Daniel Schneidermann - - Le matinaute - 47 commentaires

Envoyé Spécial s'attaque aux enfants youtubeurs exploités par leurs parents. Plusieurs chaines existent, regardées des millions de fois, qui permettent auxdits parents d'en retirer "entre 10 000 et 50 000 euros par mois" de revenus. Démarré aux Etats-Unis (où il est même arrivé que des parents mettent en ligne les obsèques de leur enfant), le phénomène a essaimé ici. Le sujet de ces vidéos ? Filmés par papa et maman, les chéris inaugurent des manèges dans des parcs d'attraction, déballent de somptueux cadeaux (ça porte même un nom : l'unboxing), et engloutissent des bonbons. Et ça marche, à la plus grande satisfaction des marchands de bonbons et de somptueux cadeaux. Quand les jeunes "influenceurs" Néo et Swan vont inaugurer un manège, ils invitent dix de leurs jeunes fans tirés au sort, tout émotionnés.

Ca marche, mais c'est mal. Pourquoi ? D'abord, souligne Envoyé Spécial, parce que c'est du travail dissimulé des enfants. Et ensuite, parce que -asseyez-vous !- c'est de la pub, non moins cachée : pensez donc, dans les videos de déballage de cadeaux, le caractère sponsorisé n'est indiqué qu'à la fin de la video. "Ces enfants ne perçoivent pas qu'une marque cherche à les influencer" souligne Envoyé Spécial, qui a bien raison. Et nous avons ici à de nombreuses reprises dévoilé la pub cachée pratiquée par ces influenceurs en jupe fluo ou en culotte courte. En outre, insiste Envoyé Spécial, "alors que les medias traditionnels sont très réglementés, Youtube, c'est la liberté, en matière de publicité".

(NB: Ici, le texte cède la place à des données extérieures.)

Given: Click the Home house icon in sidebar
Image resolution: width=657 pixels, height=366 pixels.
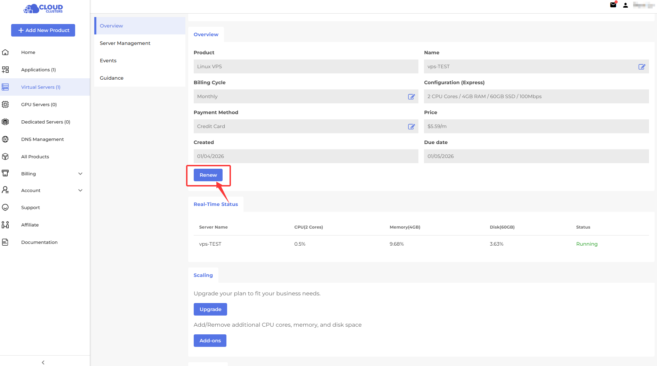Looking at the screenshot, I should [x=5, y=52].

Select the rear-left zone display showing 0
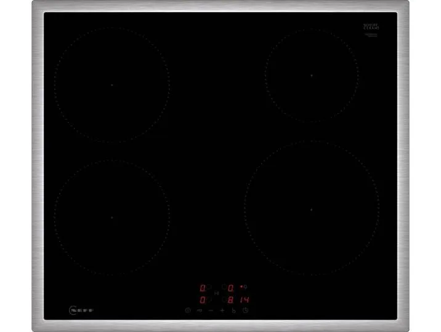pyautogui.click(x=203, y=288)
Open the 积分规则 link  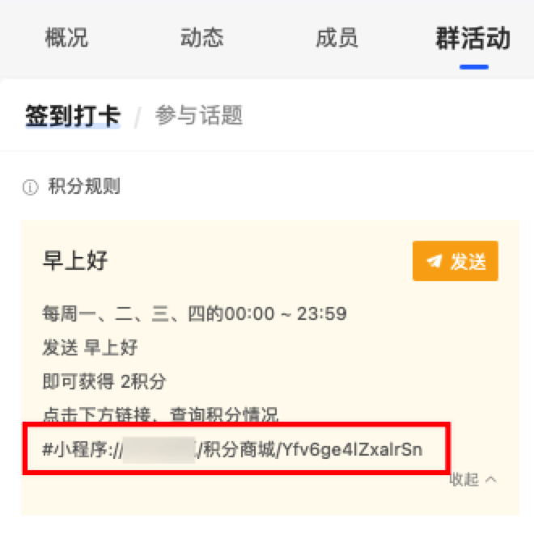pos(84,187)
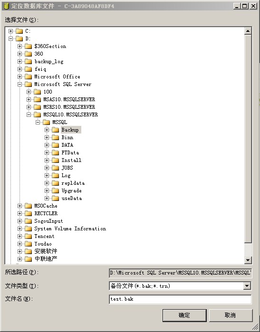
Task: Click the 取消 button
Action: click(x=231, y=315)
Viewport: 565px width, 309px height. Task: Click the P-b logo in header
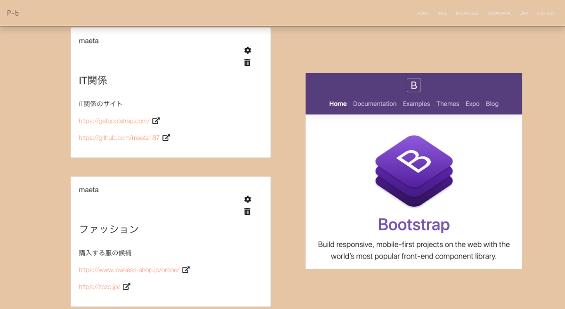[x=13, y=13]
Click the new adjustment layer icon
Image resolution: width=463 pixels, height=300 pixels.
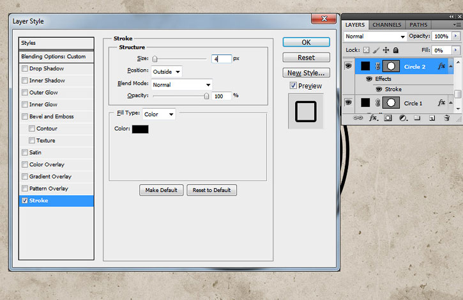click(x=403, y=118)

Pardon ? Les medias traditionnels ? Ah oui, à propos. Envoyé Spécial, n'est-ce pas cette émission diffusée sur une chaine traditionnelle, nommée France 2 ? Et France 2, n'est-ce pas cette chaine dont la pédégée, Delphine Ernotte, vient d'accourir en renfort du lobby de l'agro-alimentaire, pour s'opposer à un amendement tendant à mieux signaliser la pub pour la malbouffe ? Mais alors, Néo et Swan, en quelque sorte, seraient des concurrents d'Elise Lucet ? Et donc, cette émission d'Envoyé Spécial serait un missile de la vieille télé contre des concurrents émergents en conquête de temps de cerveau disponible, plus efficaces auprès du très jeune public ? "En quelques années, ces chaines sont devenues le media préféré des 3-9 ans, loin devant les chaines de télévision" confirme l'émission. Et Sainte Elise Lucet se prêterait à cette entreprise de dénigrement de concurrence ?

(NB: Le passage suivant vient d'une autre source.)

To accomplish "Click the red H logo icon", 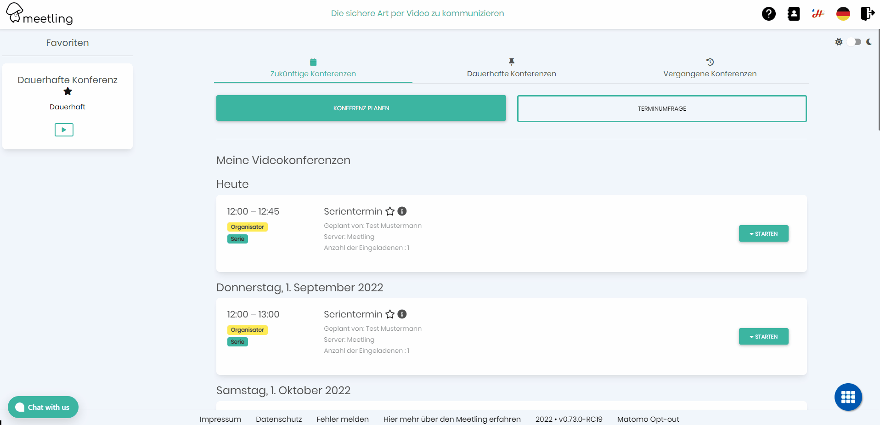I will 818,14.
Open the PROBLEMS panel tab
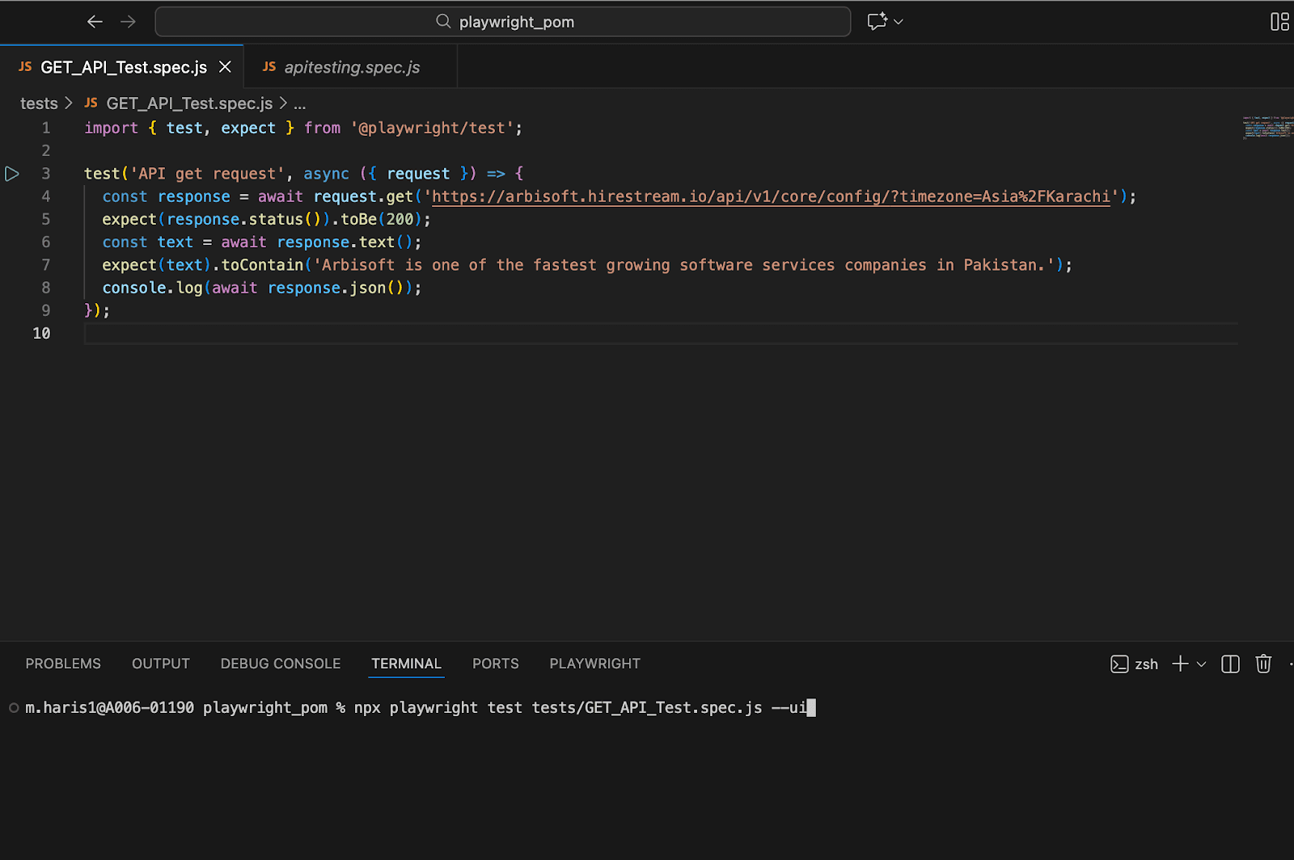Screen dimensions: 1294x860 [x=63, y=664]
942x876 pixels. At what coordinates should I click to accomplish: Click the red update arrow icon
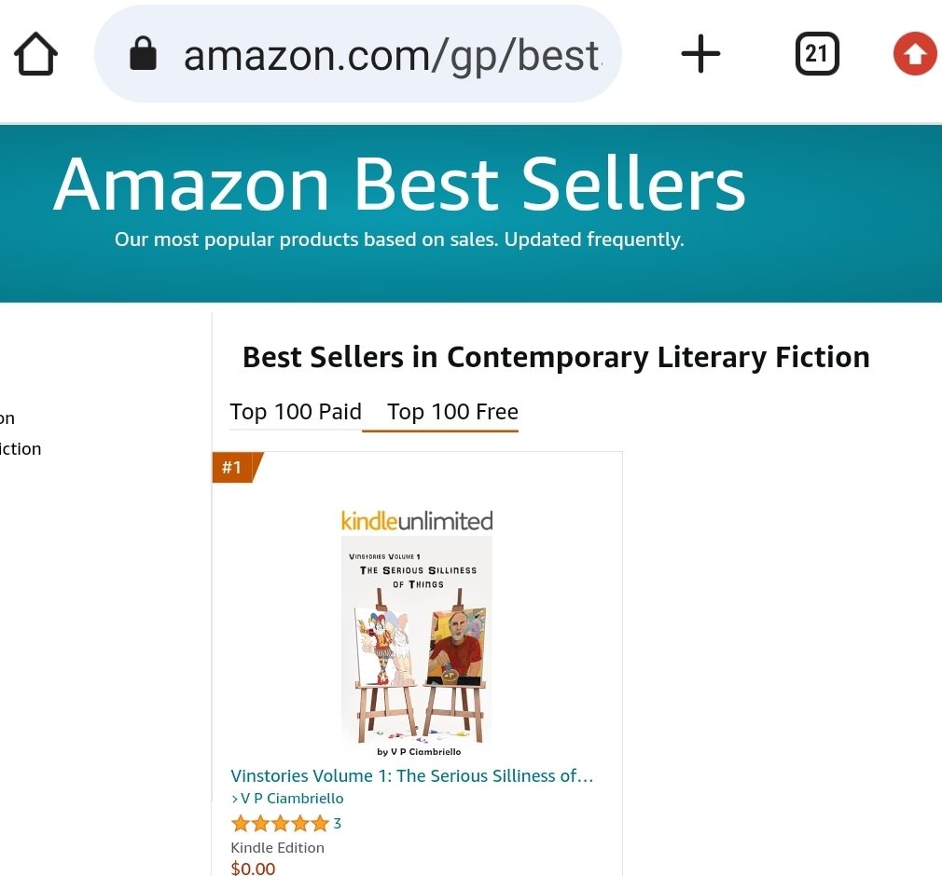point(914,54)
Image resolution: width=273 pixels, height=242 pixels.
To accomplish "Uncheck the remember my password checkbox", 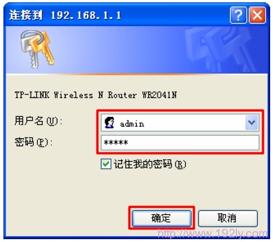I will 106,164.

On en est là, dans la bataille pour l'emprise publicitaire, à regarder la vieille peste se défendre avec ses vieilles armes contre le jeune choléra. Pourtant, Elise Lucet connait bien les entourloupes des industriels de la malbouffe. C'est elle, dans un Cash Investigation de 2016, qui faisait l'éloge du Nutri-Score, cette efficace signalisation contre les produits gras, dont les industriels s'efforcent de préserver leurs attrayants emballages.  Avec sa connaissance du dossier et ses sources, il ne devrait donc pas lui être trop difficile de préparer une enquête d'Envoyé Spécial, sur les pubs insuffisamment informatives, jusque sur les écrans de France Télévisions.